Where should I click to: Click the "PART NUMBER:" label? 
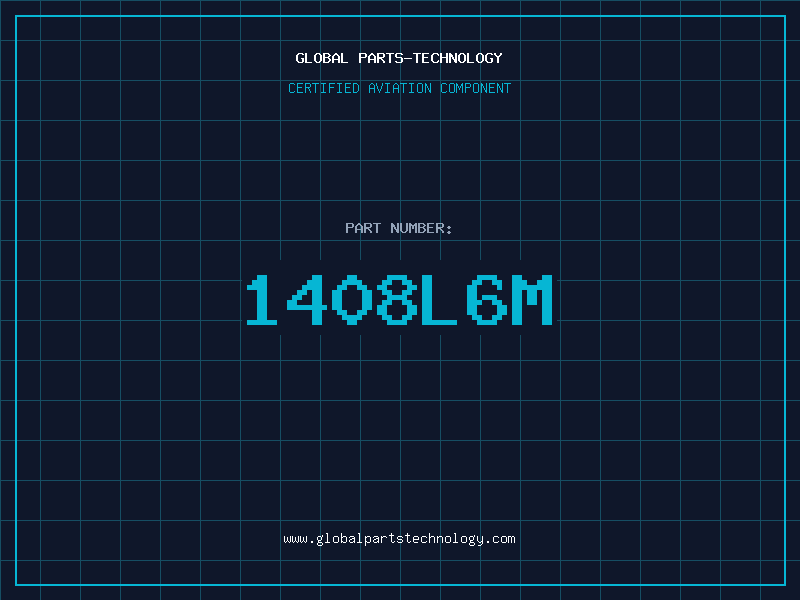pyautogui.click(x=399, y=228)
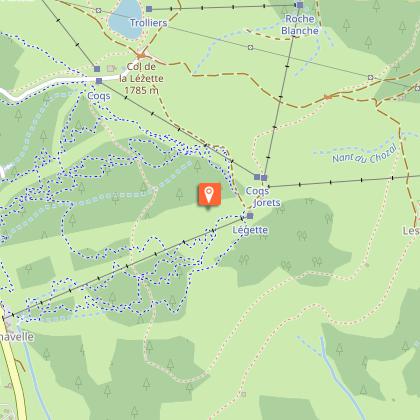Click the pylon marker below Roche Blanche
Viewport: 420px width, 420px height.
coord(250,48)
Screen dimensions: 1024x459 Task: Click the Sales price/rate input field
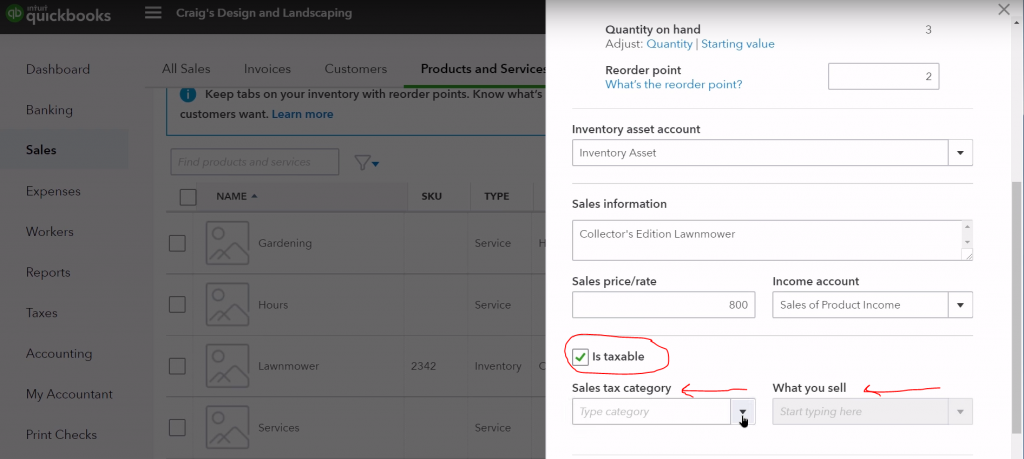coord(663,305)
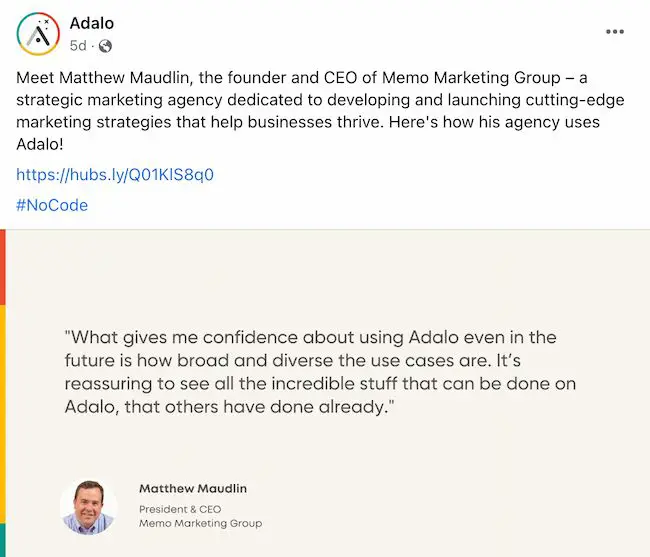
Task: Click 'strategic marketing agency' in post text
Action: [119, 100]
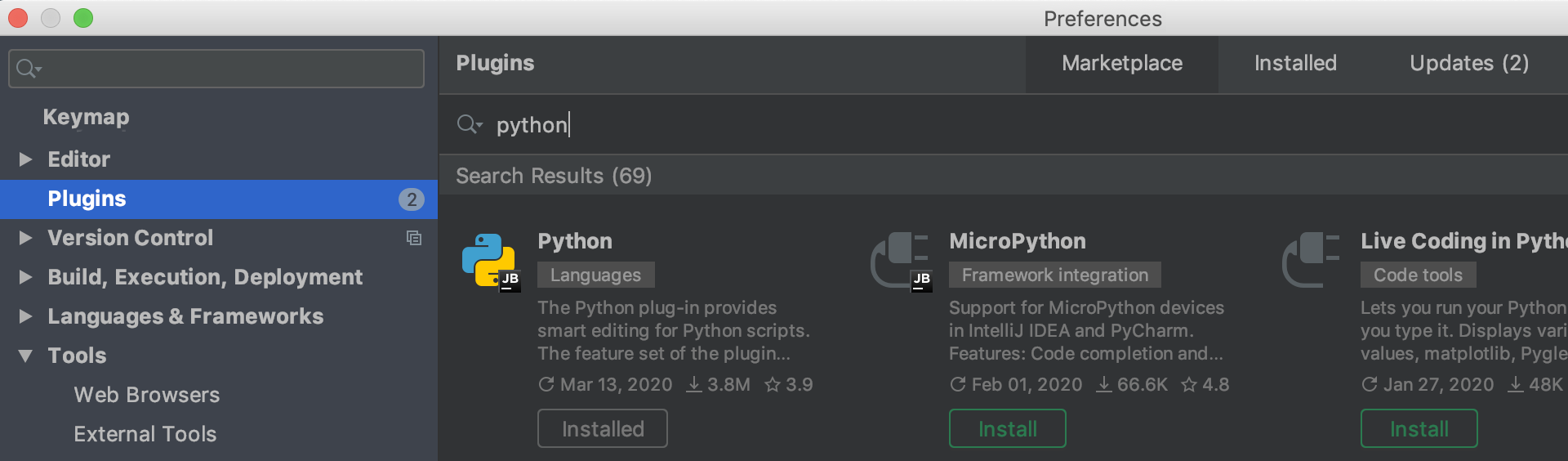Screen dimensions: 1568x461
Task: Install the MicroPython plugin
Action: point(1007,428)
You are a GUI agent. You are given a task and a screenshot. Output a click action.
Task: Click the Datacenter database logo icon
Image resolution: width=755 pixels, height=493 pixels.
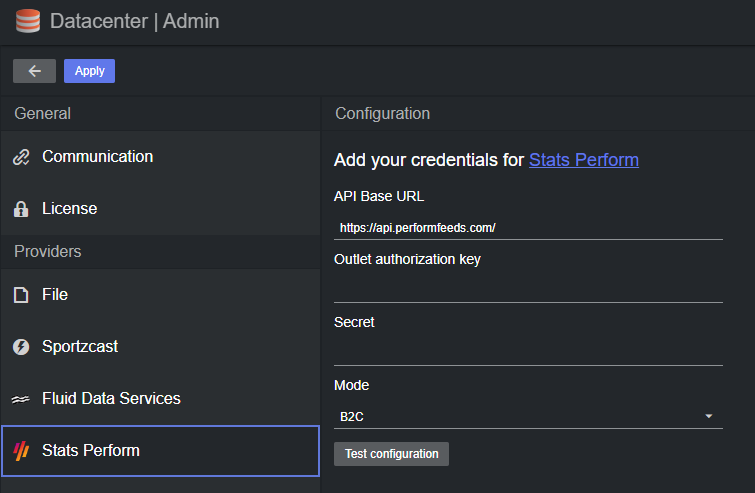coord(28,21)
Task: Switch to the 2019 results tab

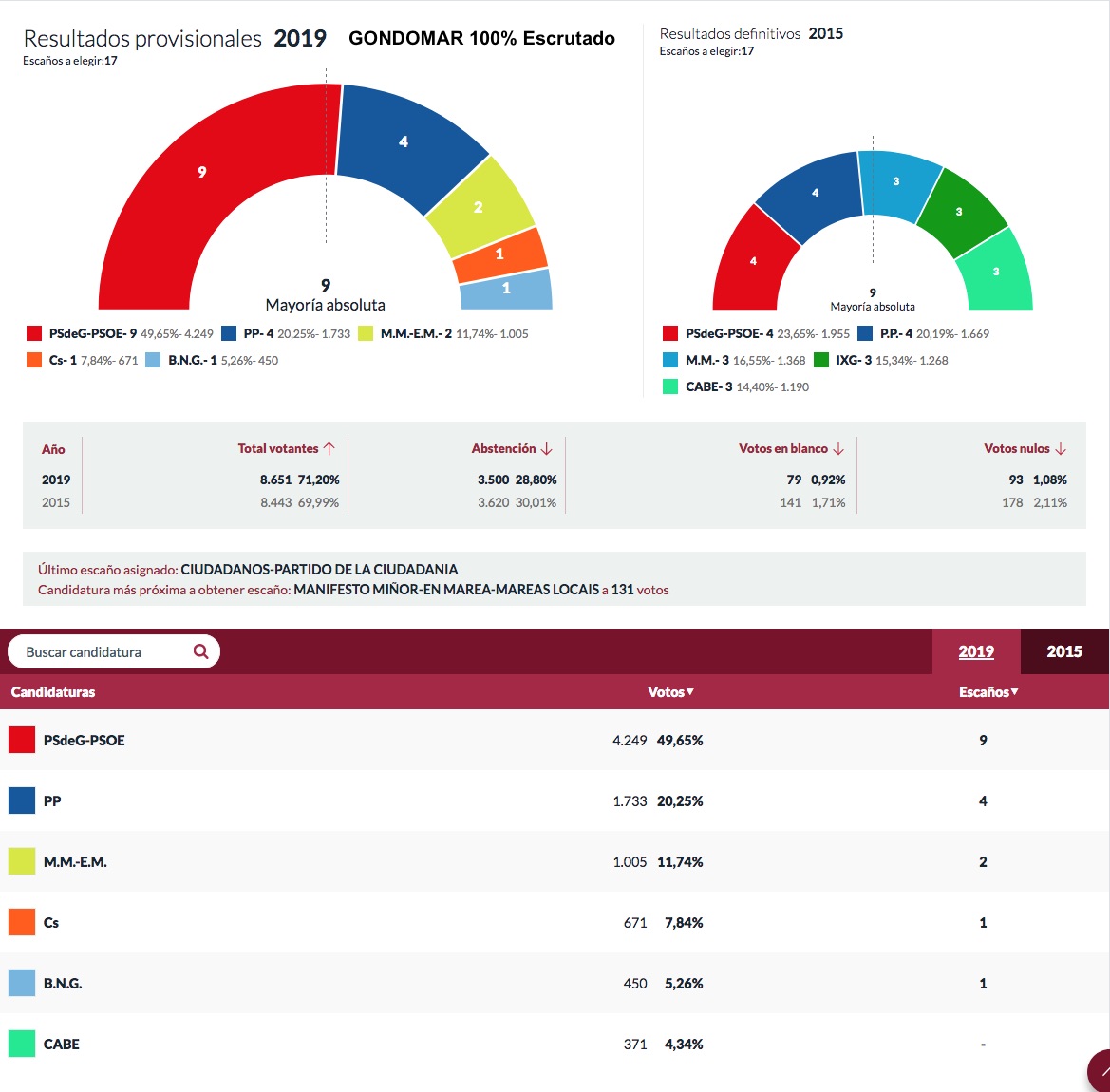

————————

Instructions to follow
Your task is to set down exactly the lines that run from the line holding "Screen dimensions: 1024x459" through the close of the entries, including both ends. Pictures stay out.

Solution to this exercise
Screen dimensions: 1024x459 Task: Click the Sales price/rate input field
coord(663,305)
Task: Click 'strategic marketing agency' in post text
Action: [119, 100]
Screen dimensions: 1568x461
Task: Install the MicroPython plugin
Action: point(1007,428)
You are a GUI agent. You are given a task and a screenshot. Output a click action.
Task: Click the Datacenter database logo icon
Image resolution: width=755 pixels, height=493 pixels.
coord(28,21)
Task: Switch to the 2019 results tab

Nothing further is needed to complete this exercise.